The notion assumes that chimps transmit culture—teaching and learning behaviors generation after generation. But the theory is very difficult to test and prove in a controlled experiment outside of a laboratory.

So researchers at the University of St. Andrews in Scotland and Emory University in Atlanta devised an experiment to test the proposition. The results were published online August 21 in the science journal Nature.

Learning and Teaching

The scientists constructed a box in which a desirable food was hidden behind a trap. Captive chimps could release the food by using a stick to move the trap in either of two ways. Researchers dubbed these the "poke" and "lift" methods.

Scientists then isolated a high-ranking female of one group from her companions and taught her the poke method to release food. A female of high rank from a second group was taught the lift method.

None of the other members of the groups were allowed to watch the training.

Finally, researchers used a third group as a control, presenting them with the box and sticks, but teaching them nothing about how to use them.
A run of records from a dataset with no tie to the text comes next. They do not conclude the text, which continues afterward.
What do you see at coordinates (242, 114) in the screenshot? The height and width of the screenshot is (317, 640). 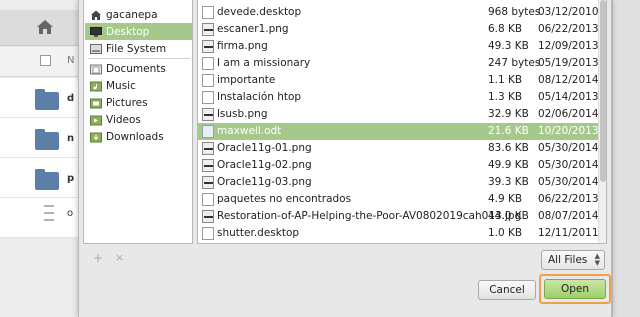 I see `file-name: lsusb.png` at bounding box center [242, 114].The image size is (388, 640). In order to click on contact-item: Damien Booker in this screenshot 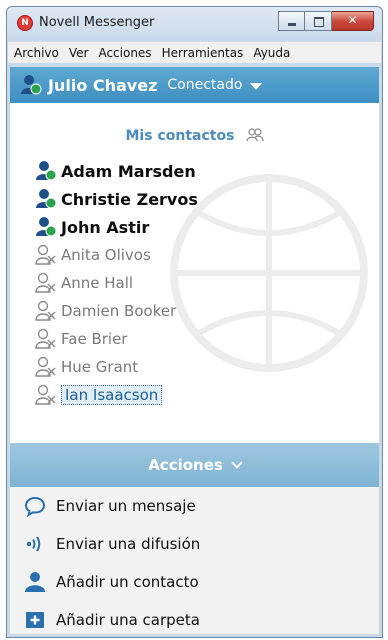, I will do `click(106, 311)`.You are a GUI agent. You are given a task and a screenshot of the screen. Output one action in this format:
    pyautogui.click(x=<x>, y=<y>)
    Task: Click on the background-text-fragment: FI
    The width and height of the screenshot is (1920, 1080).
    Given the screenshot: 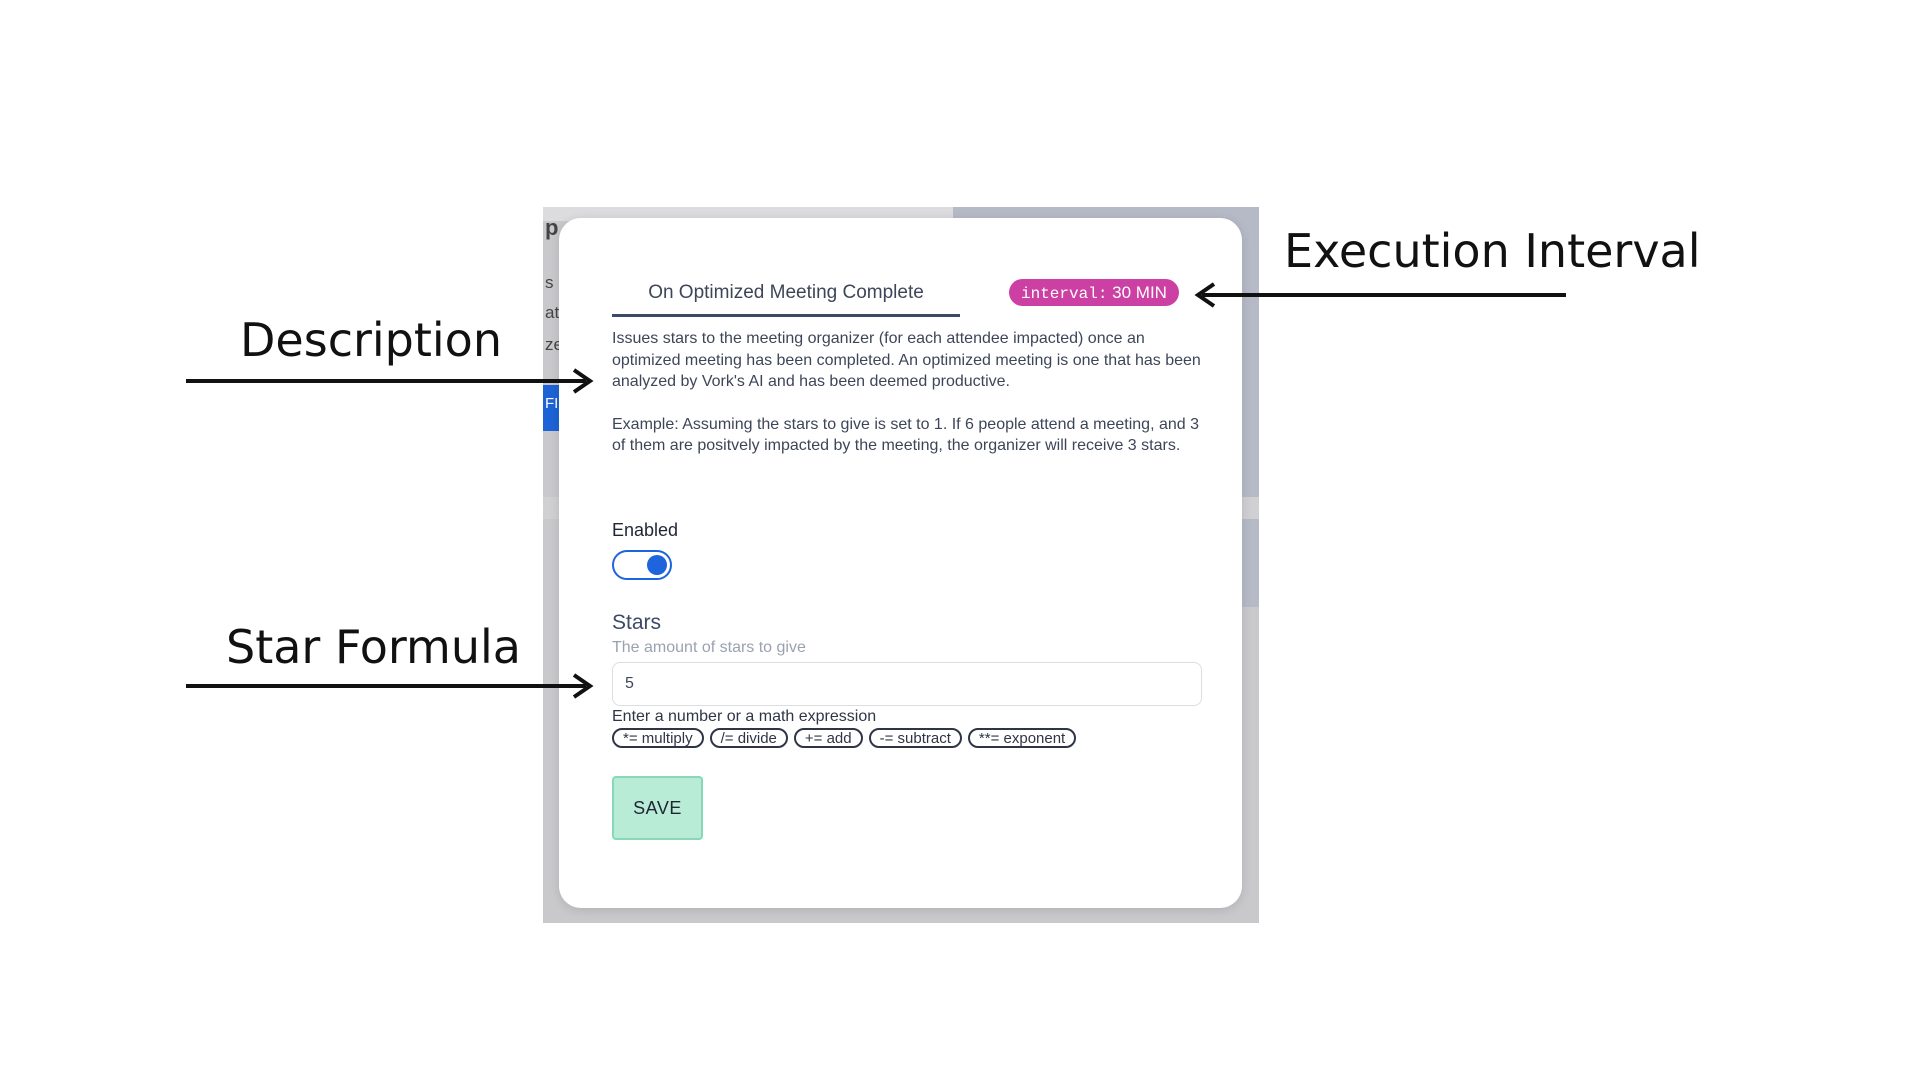 What is the action you would take?
    pyautogui.click(x=552, y=404)
    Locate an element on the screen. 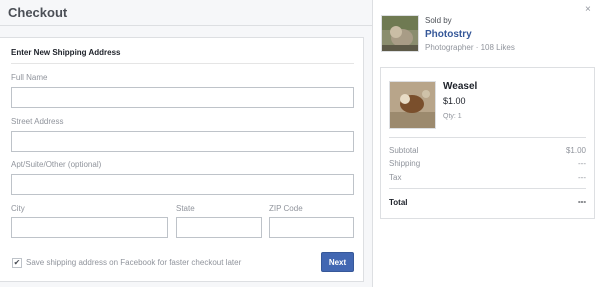  city-label: City is located at coordinates (18, 208).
Scientists then let the chimp groups watch their matriarch use the technique she had learned. To get the food, each dominant female consistently used the method she had been taught. The other chimps watched, often intensely, for over 36 hours spread over ten days.

During this period, 15 chimps in the two study groups successfully used one method or the other to get food, and they picked up the behavior quickly. Median times for learning the techniques in both groups were under a minute.

In the meantime, the six chimps in the control group were stymied. In more than four hours of manipulating the sticks, they were unable to extract a single piece of food.